[RECORD EXTRACTS]
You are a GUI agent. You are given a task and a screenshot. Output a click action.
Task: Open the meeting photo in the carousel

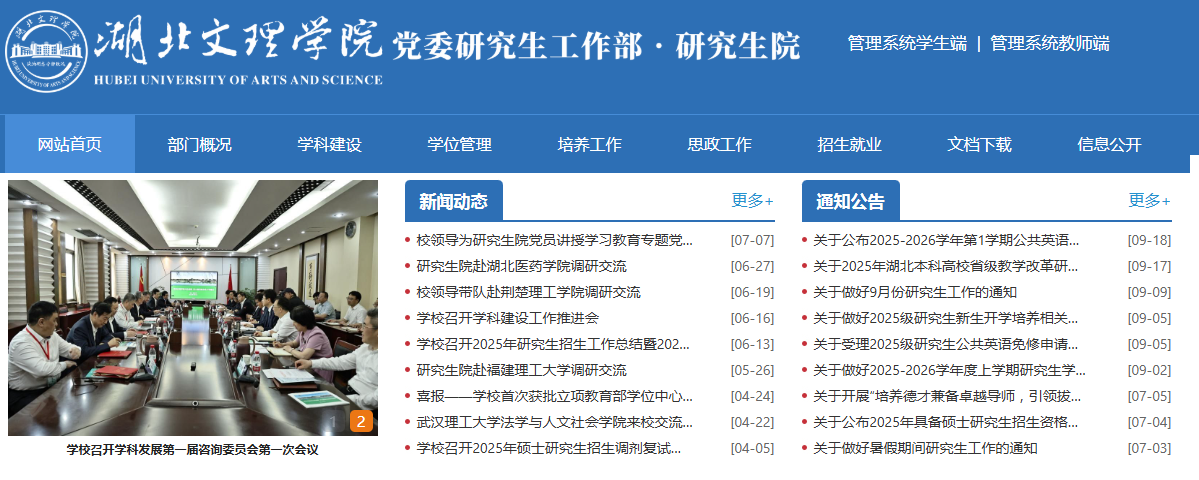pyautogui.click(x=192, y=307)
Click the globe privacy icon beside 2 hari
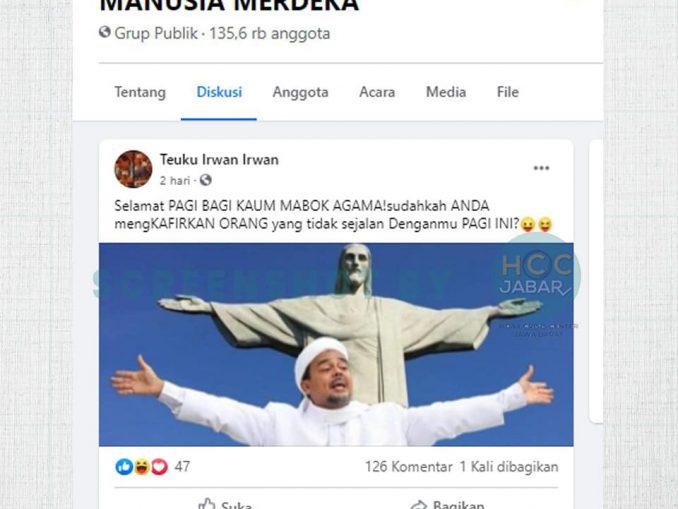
==
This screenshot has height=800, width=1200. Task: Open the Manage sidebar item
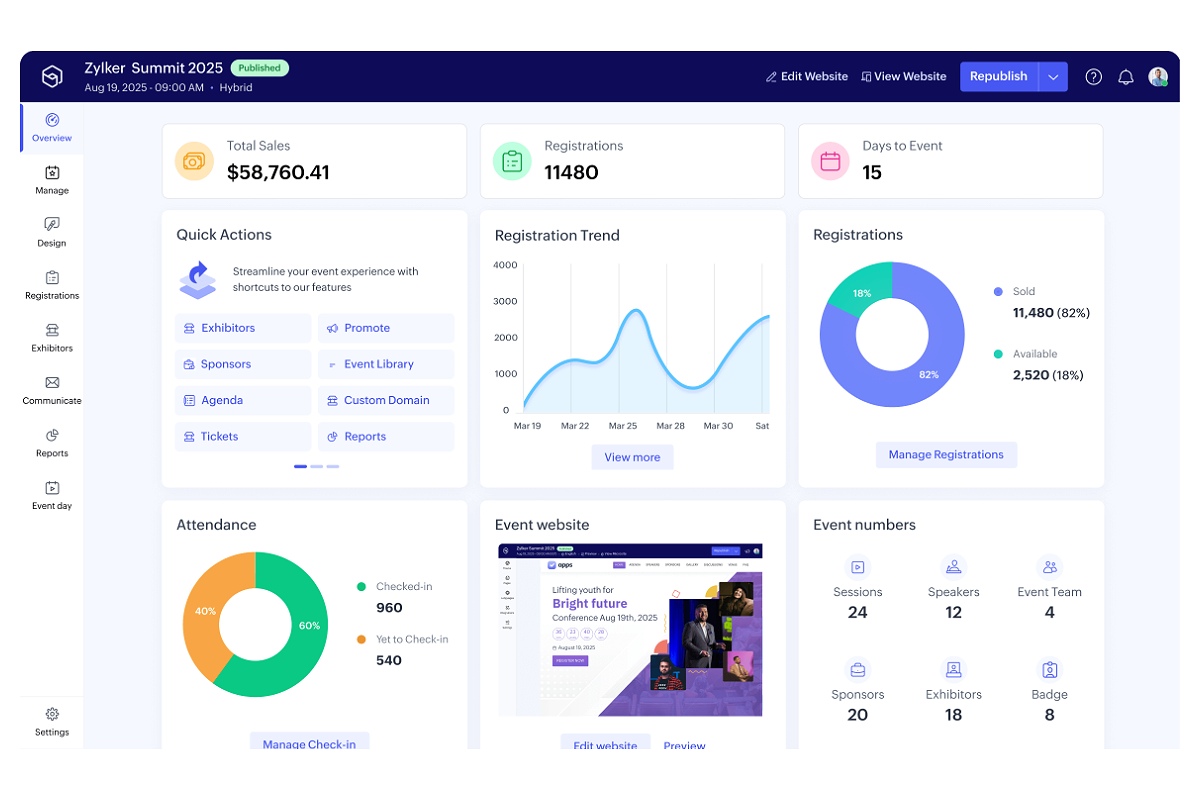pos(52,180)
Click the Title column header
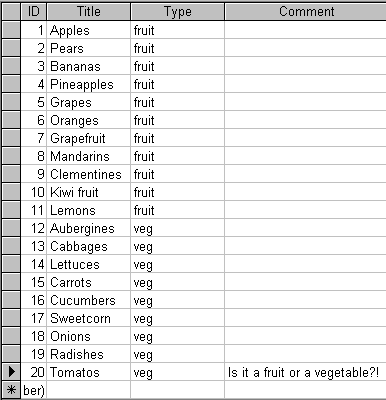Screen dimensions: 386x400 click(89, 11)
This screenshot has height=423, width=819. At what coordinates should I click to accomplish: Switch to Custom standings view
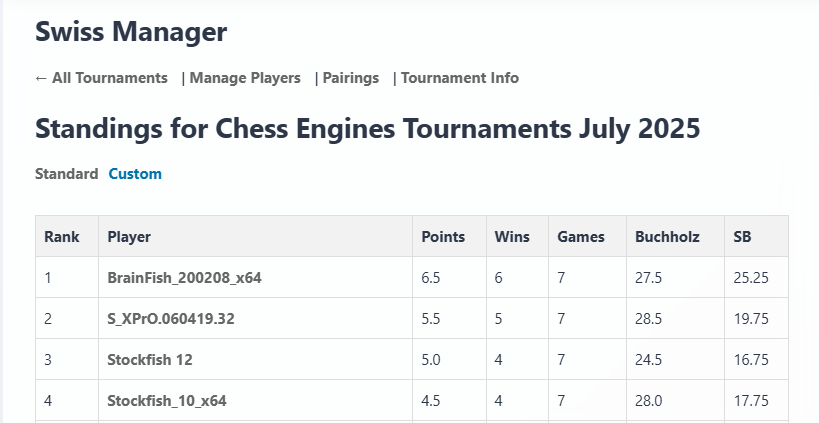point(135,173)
...
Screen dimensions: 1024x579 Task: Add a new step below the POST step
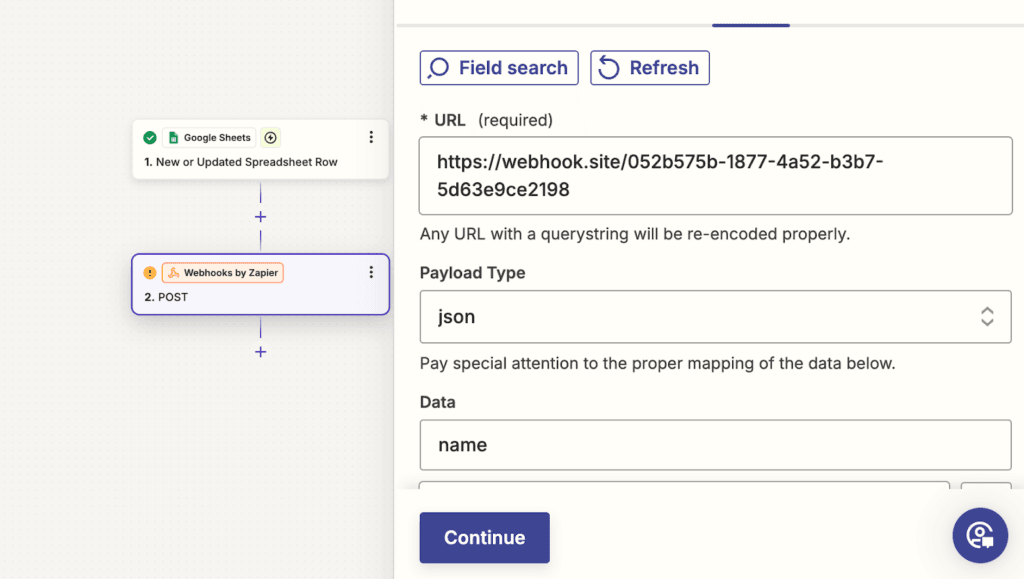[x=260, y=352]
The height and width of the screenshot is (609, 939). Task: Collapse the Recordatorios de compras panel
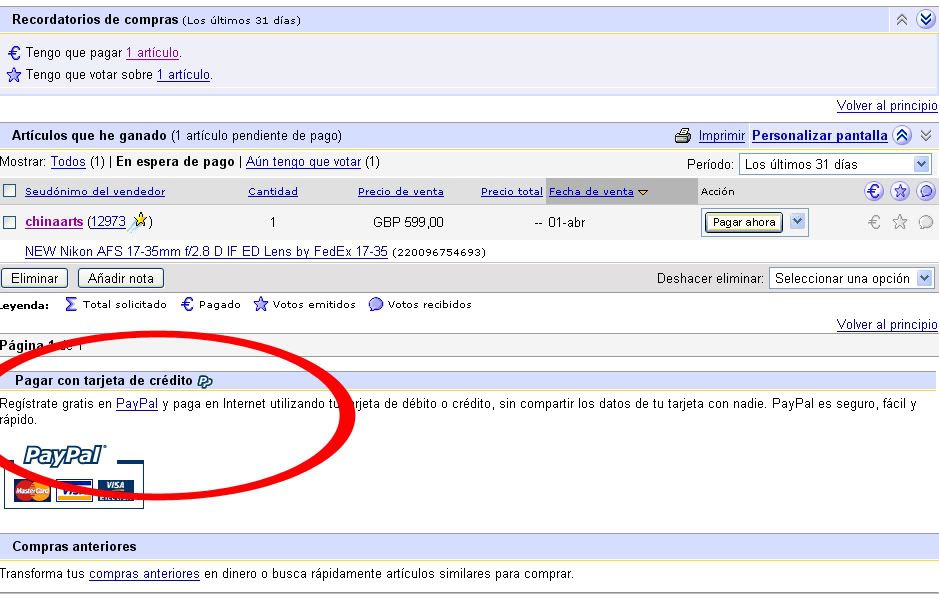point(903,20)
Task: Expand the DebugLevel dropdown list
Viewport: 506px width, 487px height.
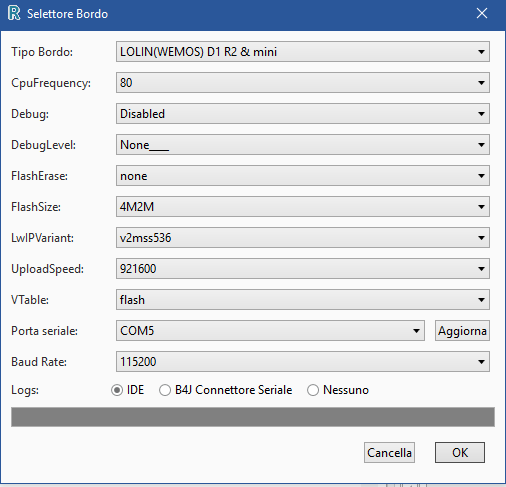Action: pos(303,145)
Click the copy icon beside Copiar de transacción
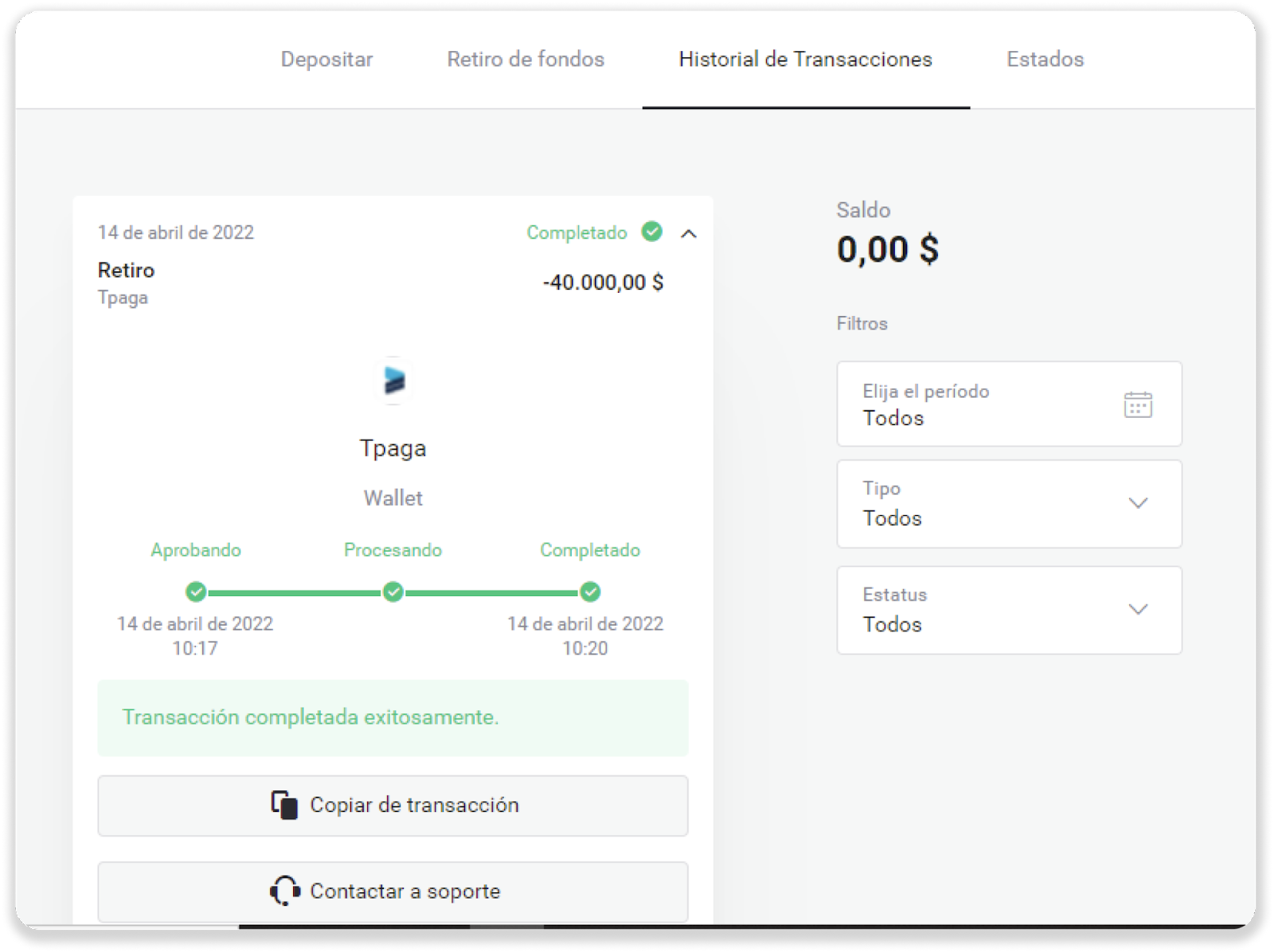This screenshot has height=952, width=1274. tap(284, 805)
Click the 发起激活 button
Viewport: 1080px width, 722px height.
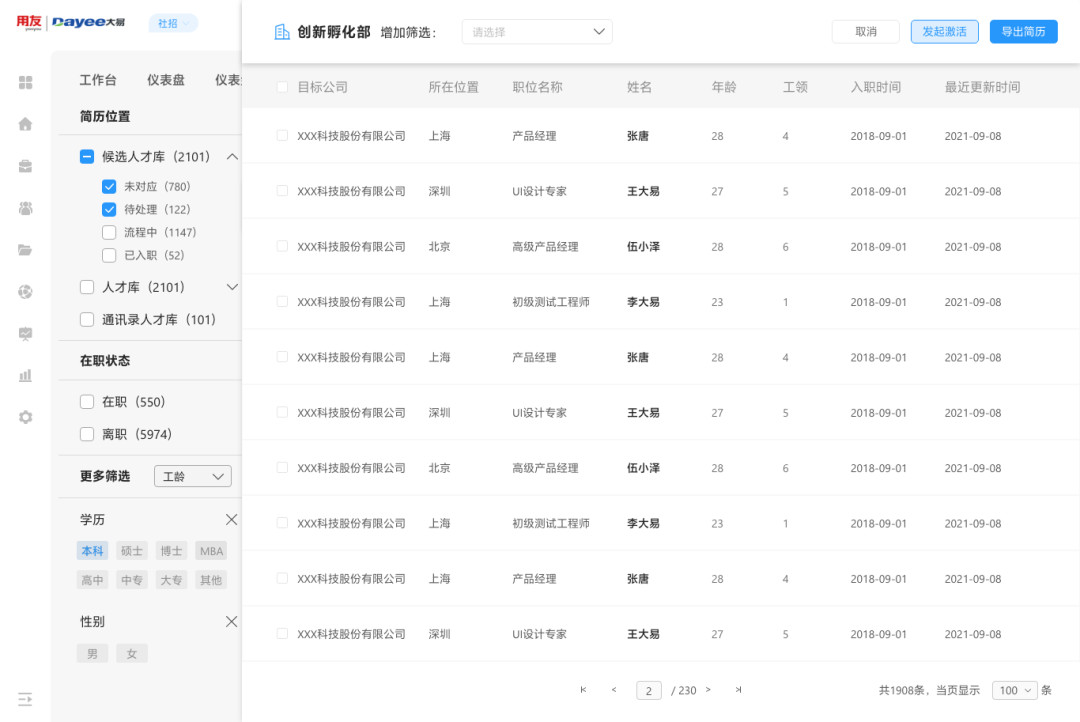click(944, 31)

[WORK INSTRUCTION] Copy out the lines above from the line containing "Task: Open the meeting photo in the carousel" through the line containing "Click the globe privacy icon beside 2 hari", exactly, and keep the pictures out.

[OUTPUT OF THE TASK]
Task: Open the meeting photo in the carousel

pyautogui.click(x=192, y=307)
Click the globe privacy icon beside 2 hari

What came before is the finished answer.